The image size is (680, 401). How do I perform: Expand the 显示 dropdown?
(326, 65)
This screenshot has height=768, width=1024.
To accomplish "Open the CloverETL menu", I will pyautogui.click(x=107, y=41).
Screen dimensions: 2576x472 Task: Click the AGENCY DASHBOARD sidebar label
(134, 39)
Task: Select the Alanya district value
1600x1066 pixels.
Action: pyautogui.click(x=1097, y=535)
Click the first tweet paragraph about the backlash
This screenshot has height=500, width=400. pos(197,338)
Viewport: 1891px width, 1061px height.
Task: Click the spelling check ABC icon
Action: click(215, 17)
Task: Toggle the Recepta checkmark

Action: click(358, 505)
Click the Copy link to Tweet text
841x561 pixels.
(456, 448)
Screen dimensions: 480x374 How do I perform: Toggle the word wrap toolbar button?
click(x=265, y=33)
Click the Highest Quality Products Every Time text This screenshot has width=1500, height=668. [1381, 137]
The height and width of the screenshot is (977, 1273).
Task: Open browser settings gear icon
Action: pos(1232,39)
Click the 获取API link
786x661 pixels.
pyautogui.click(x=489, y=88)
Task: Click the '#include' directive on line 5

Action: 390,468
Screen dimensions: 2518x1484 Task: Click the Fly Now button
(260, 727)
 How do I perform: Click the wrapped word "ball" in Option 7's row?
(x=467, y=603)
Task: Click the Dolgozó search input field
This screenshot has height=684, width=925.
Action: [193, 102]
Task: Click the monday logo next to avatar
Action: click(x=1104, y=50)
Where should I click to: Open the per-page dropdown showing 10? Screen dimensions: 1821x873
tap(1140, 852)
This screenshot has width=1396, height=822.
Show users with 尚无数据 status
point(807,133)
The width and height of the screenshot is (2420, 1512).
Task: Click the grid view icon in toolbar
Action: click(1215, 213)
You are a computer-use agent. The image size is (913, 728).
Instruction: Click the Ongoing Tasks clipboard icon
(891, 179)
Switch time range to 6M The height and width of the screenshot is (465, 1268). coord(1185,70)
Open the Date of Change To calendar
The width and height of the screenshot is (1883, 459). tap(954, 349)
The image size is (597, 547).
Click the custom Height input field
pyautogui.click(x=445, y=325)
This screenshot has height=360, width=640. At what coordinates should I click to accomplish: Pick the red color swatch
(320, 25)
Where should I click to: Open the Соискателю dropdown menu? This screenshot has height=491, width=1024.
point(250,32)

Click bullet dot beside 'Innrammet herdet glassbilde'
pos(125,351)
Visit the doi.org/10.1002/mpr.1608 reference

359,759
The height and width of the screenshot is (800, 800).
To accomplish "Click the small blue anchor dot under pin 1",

──────

**About this task**
When you retype the data above, start at its first line, stop after the line containing "Task: Select the Alanya district value", and leave out everything else.

**Response box**
The image size is (680, 401). How do I perform: Expand the 显示 dropdown?
(326, 65)
This screenshot has height=768, width=1024.
To accomplish "Open the CloverETL menu", I will pyautogui.click(x=107, y=41).
Screen dimensions: 2576x472 Task: Click the AGENCY DASHBOARD sidebar label
(134, 39)
Task: Select the Alanya district value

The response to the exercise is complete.